Oriundo de Casares de Arbas, situado en la Montaña Central de León, vive en la actualidad en La Robla, donde he tenido el gusto de verlo y hablar con él. En realidad, he podido verlo y escucharlo en diversas ocasiones, entre otras en Bembibre y en Toreno. Inolvidable aquella primera vez en la villa del Benevivere, en la que Mario, todo un descubrimiento, acompañara al poeta Ángel Fierro con motivo de una Tarde Literaria. Asimismo, ha participado en un sinfín de filandones, colaborando también con periodistas y/o escritores de la talla de Julio Llamazares o Fulgencio Fernández. Recuerda Mario aquellos inviernos largos en su lugar de nacimiento donde los mayores celebraban los ‘filanderos’ o ‘filandones’ en los que las mujeres ‘filaban’ cardando la lana o haciendo calceta, mientras los hombres, ociosos ellos, le daban a los naipes, a la brisca en particular. Aquellas veladas eran amenizadas por alguna panderetera o ‘pandera’ y todo el mundo acababa cantando y bailando. A partir de entonces, Mario sintió la llamada de la música de tradición oral. Y con diez años recuerda que sus padres le compraron una harmónica, que aún conserva. A fuerza de soplarla, lograba tocar algunas de aquellas canciones que escuchaba, admirado, en los filandones.

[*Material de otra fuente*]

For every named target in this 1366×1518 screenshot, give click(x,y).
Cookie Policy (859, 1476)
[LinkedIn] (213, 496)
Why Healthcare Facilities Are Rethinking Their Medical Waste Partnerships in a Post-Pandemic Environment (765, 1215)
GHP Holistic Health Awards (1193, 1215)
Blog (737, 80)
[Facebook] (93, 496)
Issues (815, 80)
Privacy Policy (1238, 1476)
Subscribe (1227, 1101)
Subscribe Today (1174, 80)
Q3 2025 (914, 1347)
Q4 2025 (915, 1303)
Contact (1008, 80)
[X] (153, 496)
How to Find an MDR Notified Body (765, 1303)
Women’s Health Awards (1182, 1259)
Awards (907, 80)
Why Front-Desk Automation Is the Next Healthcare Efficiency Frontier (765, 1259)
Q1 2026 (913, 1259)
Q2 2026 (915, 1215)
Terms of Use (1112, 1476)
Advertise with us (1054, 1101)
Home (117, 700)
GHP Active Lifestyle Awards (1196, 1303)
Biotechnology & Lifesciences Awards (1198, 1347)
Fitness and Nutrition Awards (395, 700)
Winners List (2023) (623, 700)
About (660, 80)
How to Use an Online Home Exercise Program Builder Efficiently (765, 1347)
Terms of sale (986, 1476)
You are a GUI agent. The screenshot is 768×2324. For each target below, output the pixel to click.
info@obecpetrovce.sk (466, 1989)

En su época de estudiante de Bachiller llegó a familiarizarse con la guitarra. Pero, como las posibilidades en su casa no eran muchas, tuvo que abandonar la música para ponerse a trabajar en la mina hasta que en el año 2000 le sonrió la vida con una prejubilación, que le ha permitido dar rienda suelta a su verdadera vocación, que le hizo entrar en contacto con un constructor de rabeles y aun con otro hombre que los tocaba, convirtiendo así su sueño en realidad. Y a partir de ese instante, Mario, en solitario o a través de grupos como Introle Folk o Piertigu, no ha parado de dar conciertos por toda la provincia leonesa (aún suena reciente su concierto de San Froilán en la Plaza Mayor de León), incluso por Asturias y Cantabria.
Amante de las montañas, y del camino, Mario se lanzó esta primavera, con el rabel en la mochila, a recorrer el Camino de Santiago desde Roncesvalles a Finisterre en una aventura que recuerda enriquecedora y altamente recomendable. Tocó y cantó en albergues, calles, iglesias… para peregrinos y gentes que quisieron escucharlo.

Mario, el rabelista de Arbas, es un gran valor musical y humano en la provincia leonesa.